Es war nicht nur eine gelungene Überraschung, sondern auch ein einzigartiges Debüt: Bundesliga-Schiedsrichter Knut Kircher betrat am vergangenen Sonntag, 3. April, den Rasen des Weissbacher Sportplatzes - und nicht nur die rund 270 Zuschauer der Bezirksliga-Partie des SGM Weissbach/Niedernhall gegen den SV Mulfingen 1926 wunderten sich, sondern vor allem Niedernhall-Trainer Wolfgang Walz. Denn dieser ahnte nicht, dass er schon bald von seinem Freund und Weggefährten Knut Kircher überrascht werden würde. Ein Achtliga-Duell mit zwei Erfahrenen aus einem früheren Bundesliga-Gespann. Und das in Premieren-Konstellation auf dem Platz: Walz als Trainer. Kircher als Schiedsrichter.

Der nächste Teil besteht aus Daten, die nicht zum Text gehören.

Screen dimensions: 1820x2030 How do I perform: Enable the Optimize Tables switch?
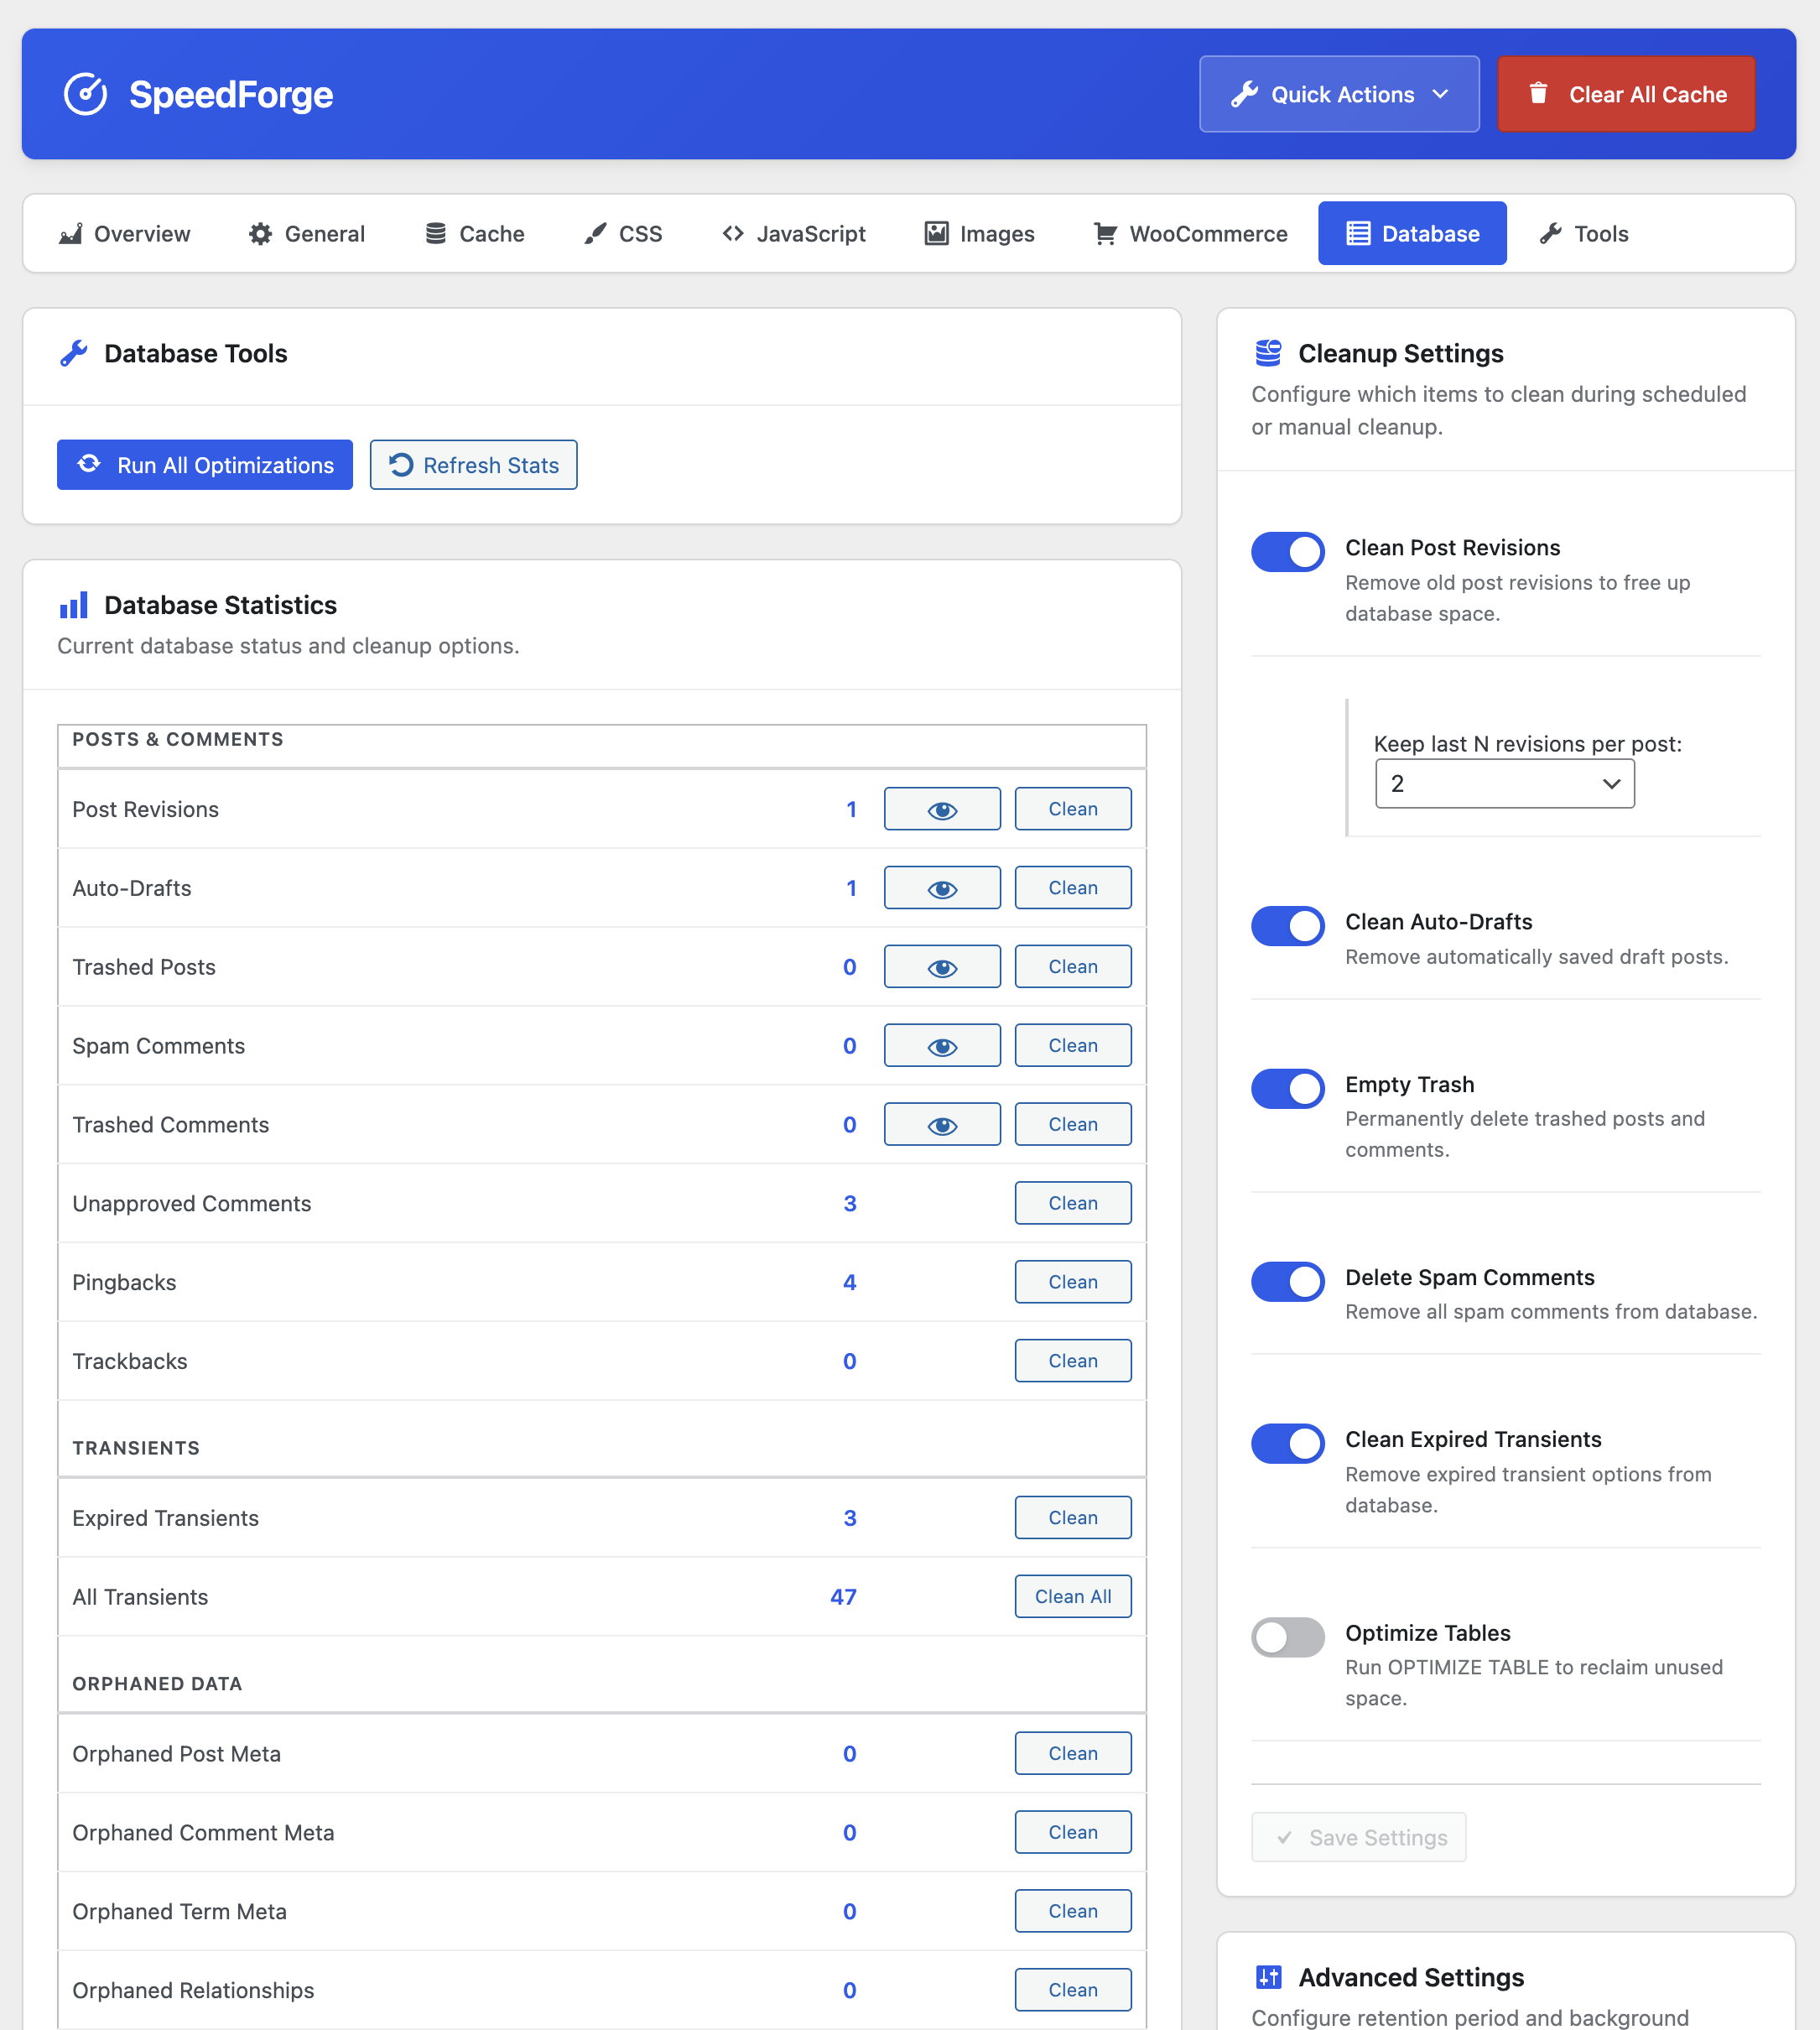pyautogui.click(x=1287, y=1637)

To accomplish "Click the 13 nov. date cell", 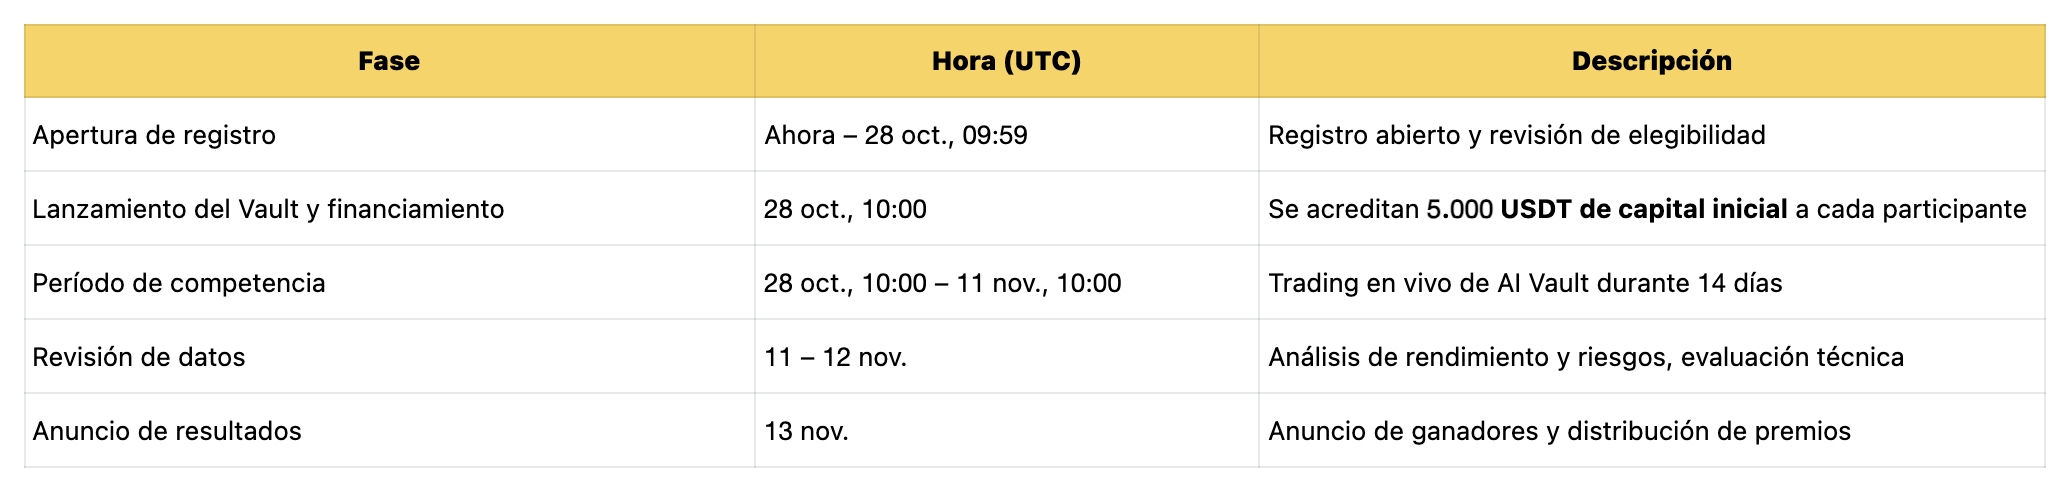I will coord(806,431).
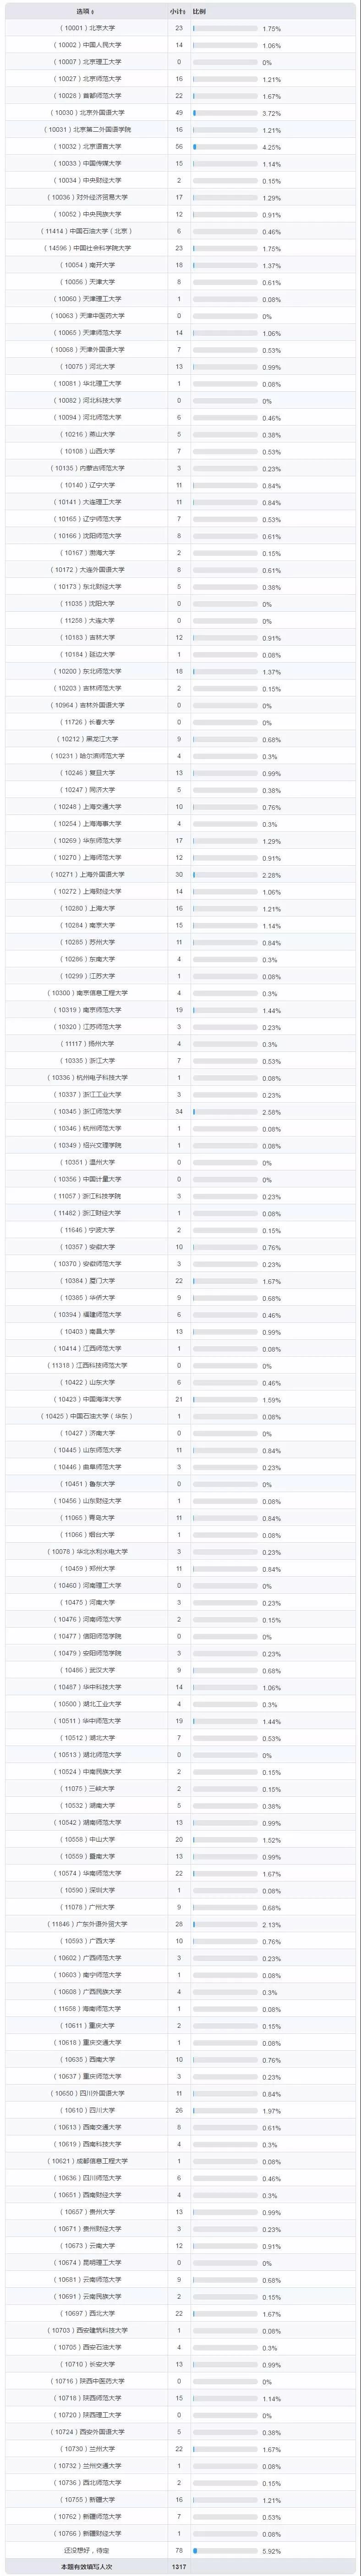
Task: Select the (10246) 复旦大学 row
Action: [x=180, y=773]
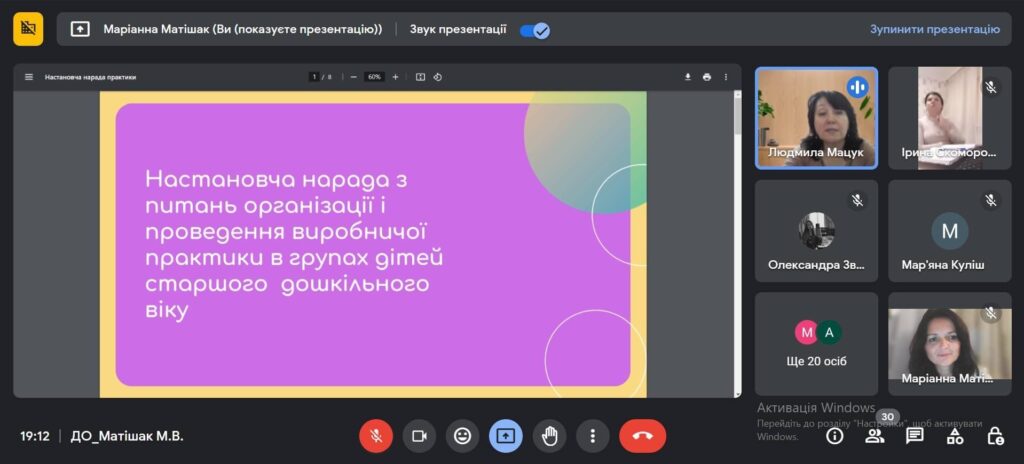Turn on the camera
The height and width of the screenshot is (464, 1024).
pos(419,436)
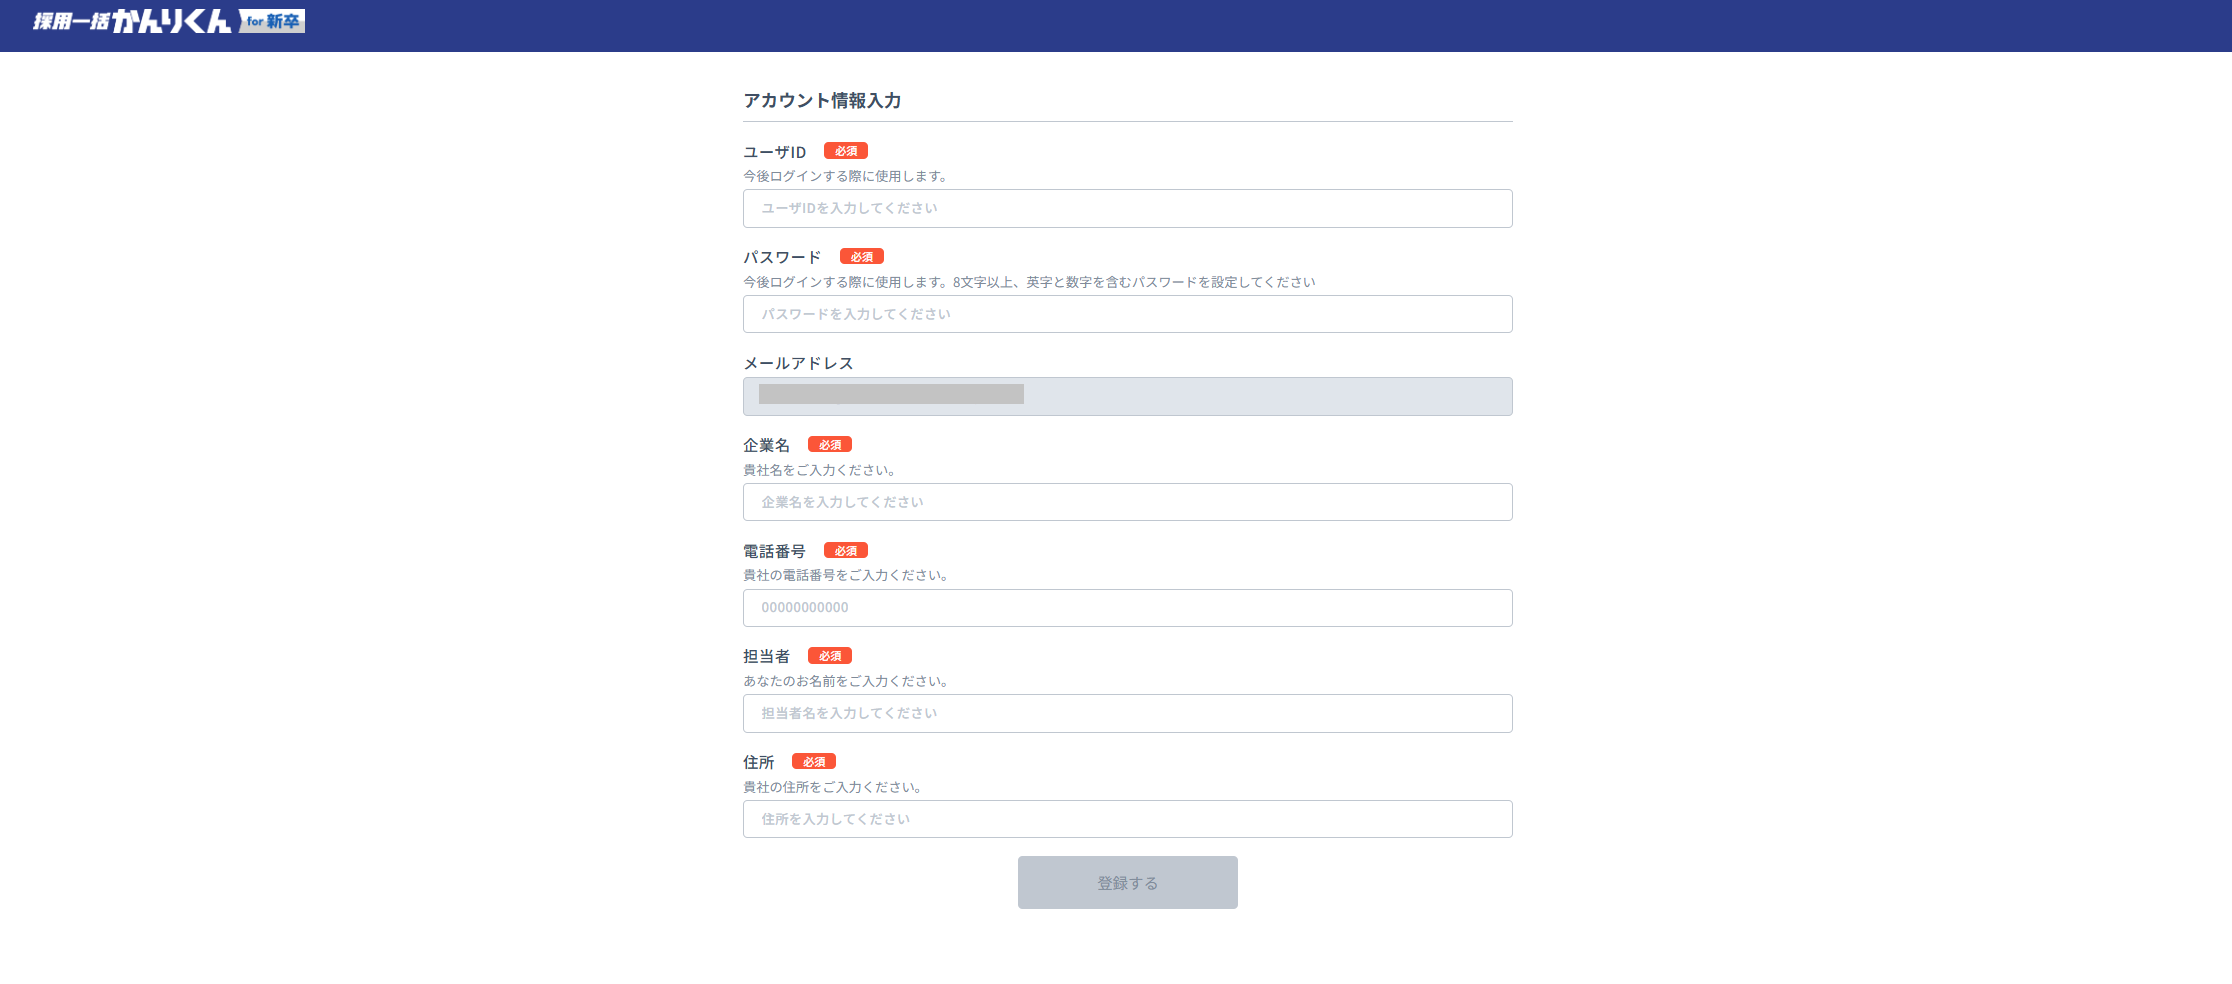
Task: Click the disabled メールアドレス field
Action: tap(1126, 396)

Wolfgang Walz und Knut Kircher lernten sich in der Schiedsrichterei in Württemberg kennen und schätzen. Walz pfiff damals in der 2. Liga und war als Schiri-Assistent in der Bundesliga an der Linie. Kircher leitete Bundesliga-Partien, beide bildeten sieben Jahre lang ein Gespann auf dem Platz. „Bald verband uns ein freundschaftliches Verhältnis“, berichtet Knut Kircher, der dann einen Plan schmiedete. Damit die große Überraschung gelingen konnte, fragte der 47-Jährige vor einigen Wochen beim Schiedsrichteransetzer an. Und es klappte. „Es war wie eine Rückkehr zu meinen Wurzeln. Ich setzte mich mit einem Lächeln im Gepäck ins Auto und wusste, ich kann ein Treffen mit einem guten Freund mit meiner Passion verbinden“, sagt Kircher.
"Ich musste mich erstmal wieder umgewöhnen. Wenn ein Pass aus den hinteren Reihen auf den Stürmer kommt, schaue ich normalerweise zu meinem Assistenten. Hier bin ich auf mich allein gestellt"
Normalerweise pfeift der Referee vom TSV Hirschau die ganz großen Partien. Hochklassige Bundesliga-Begegnungen gehören seit der Saison 2001/02 zum Alltag von Knut Kircher, 2008 pfiff das DFVB-Pokalfinale zwischen Borussia Dortmund und Bayern München (1:2 n.V.). Von 2004 bis 2012 leitete er auch internationale Spiele der Fifa. Am Sonntag stand Kircher dann also zum ersten Mal wieder auf einem Dorfsportplatz.
„Wolfang Walz war sehr erstaunt, aber auch sehr erfreut, mich zu sehen, denke ich“, so Knut Kircher. Die Freude über den prominenten Besuch übertrug sich auch auf die Leistung der Mannschaft des SGM Weissbach/Niedernhall. Keine 15 Minuten nach Spielbeginn köpfte Patrick Strandt nach einem Freistoß von Stefan Beez zum 1:0 ein. Kurz vor der Pause traf Kim Foss zum 2:0. In der 55. Minute netzte Yannik Braun ein und machte zwölf Minuten später mit dem Treffer zum 4:1 das Spektakel perfekt. Am Ende der Partie musste Kircher Gelb zücken: „Die gelbe Karte gab es für die Verhinderung der schnellen Ausführung eines Freistoßes. Ich mache keine Unterschiede zwischen der Bundesliga und der Bezirksliga. Die Regeln des Fußball sind überall gleich."
Auf die Augen seiner gewohnten Schiedsrichter-Assistenten konnte der 47-Jährige diesmal nicht zurückgreifen. Kircher: "Ich musste mich erstmal wieder umgewöhnen. Wenn ein Pass aus den hinteren Reihen auf den Stürmer kommt, schaue ich normalerweise zu meinem Assistenten. Hier bin ich auf mich allein gestellt. Ich bin ein Einzelkämpfer auf dem Platz." Unterschiede zwischen der Bundesliga und dem Amateurfußball sieht er kaum. „Der Grundgedanke ist auf jeder Ebene gleich. Zwei ambitionierte Mannschaften treffen in einem sportlich, fairen Wettkampf aufeinander und wollen ihr Bestes geben. Sie haben Anspruch auf einen motivierten Schiedsrichter und diesem will ich gerecht werden.“
"Beruflich" endet die Laufbahn von Knut Kircher als Bundesliga-Referee mit dem Ende dieser Saison am 14. Mai - pünktlich zu seinem 30-jährigen Schiedsrichterjubiläum. Ganz an den Nagel will er seine Pfeife dann jedoch noch nicht hängen. „Ab und an werde ich sicher nochmal eine Partie im Jugendbereich oder ein Benefizspiel leiten."